Out of nowhere, it seems, a handful of bright Cook Out burger joints have popped up in Midtown.
One location of this North Carolina-based chain replaced the glitzy Zesto on Ponce de Leon Avenue. Another has popped up in West Midtown, where the low-priced burgers and shakes are best positioned to appeal to the Georgia Tech crowd. That’s the location we decide to visit on a rainy Super Bowl Sunday.
We’ve been told CookOut is “like a Southern version of In-and-Out Burger.” Right up front: this is simply not the case. That said, the concept — ordering a “tray,” featuring a sandwich (a hamburger, a BBQ, or a quesadilla), two sides, and a drink or shake — for about five bucks is intriguing.
It’s certainly intriguing to Georgia Tech students, who are piled up at virtually every table: chattering about church and throwing wadded-up burger wrappers at each other. The same pricing scheme that draws in the kids also appeals to the homeless; in more than one booth, we see pitiful figures, wrapped in coats, hunched over bright red trays of burgers and fries.
We decide to order what the menu board recommends: a sandwich (the quarter-pound burger), two sides (I get fries and onion rings, but chicken nuggets and bacon wraps are surprising options), and one of the forty-something flavors of shakes (in this case, peanut butter fudge). After five minutes, someone calls our number, and our orders come out in styrofoam boxes:
I try photographing our lunch from several angles; unfortunately, this is about as flattering as it gets — because, well, it is what it is.

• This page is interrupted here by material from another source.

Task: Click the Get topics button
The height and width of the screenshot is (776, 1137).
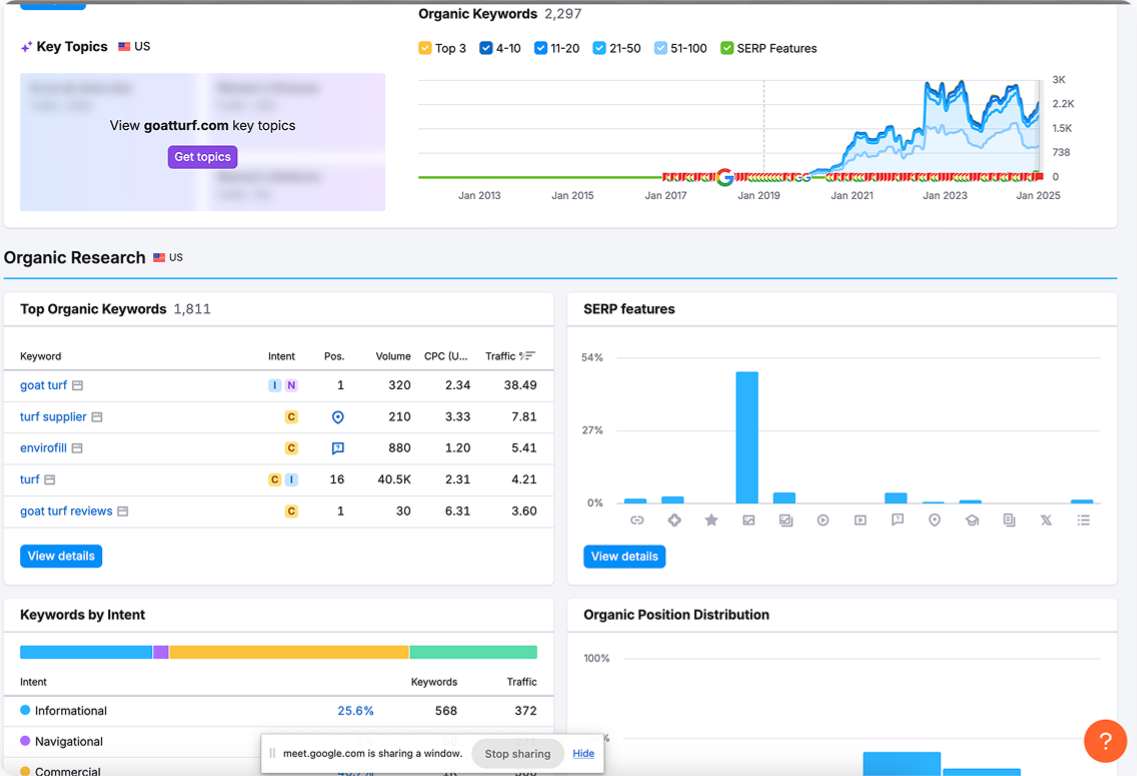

Of the items on our trays, the burgers are better than expected. The patties are thicker than most fast-food burgers, and, instead of being flat little meat pancakes (I’m talking to you, Mickey D.), they’re more like beefy little hockey pucks. For a fast-food burger, the flavor is good … but nothing to write home about, unless, perhaps, you’re a Georgia Tech student who just can’t bear another trip to The Varsity.
I will say this: when the time comes to pay the tab, our two 1/4-pound burgers, four sides, and two shakes with tax comes to just over twelve bucks. At Yeah! Burger, the cheapest shake on the menu costs more than an entire tray of food at CookOut — and our order of two burgers, one side, and two shakes cost us north of thirty dollars. Yeah! Burger justifies those prices by screaming “organic!” and “local!” at every opportunity … but in my heart of hearts, I still cringe when burgers and fries I carry to my own table come with a thirty dollar price tag (and the audacity to pop a tipping line on the receipt).
CookOut won’t win any “healthy eating” awards, and the fries won’t be drizzled with locally-sourced parmesan-truffle oil. But checking out the CookOut won’t put a dent in your wallet, either, and there’s something to be said for that.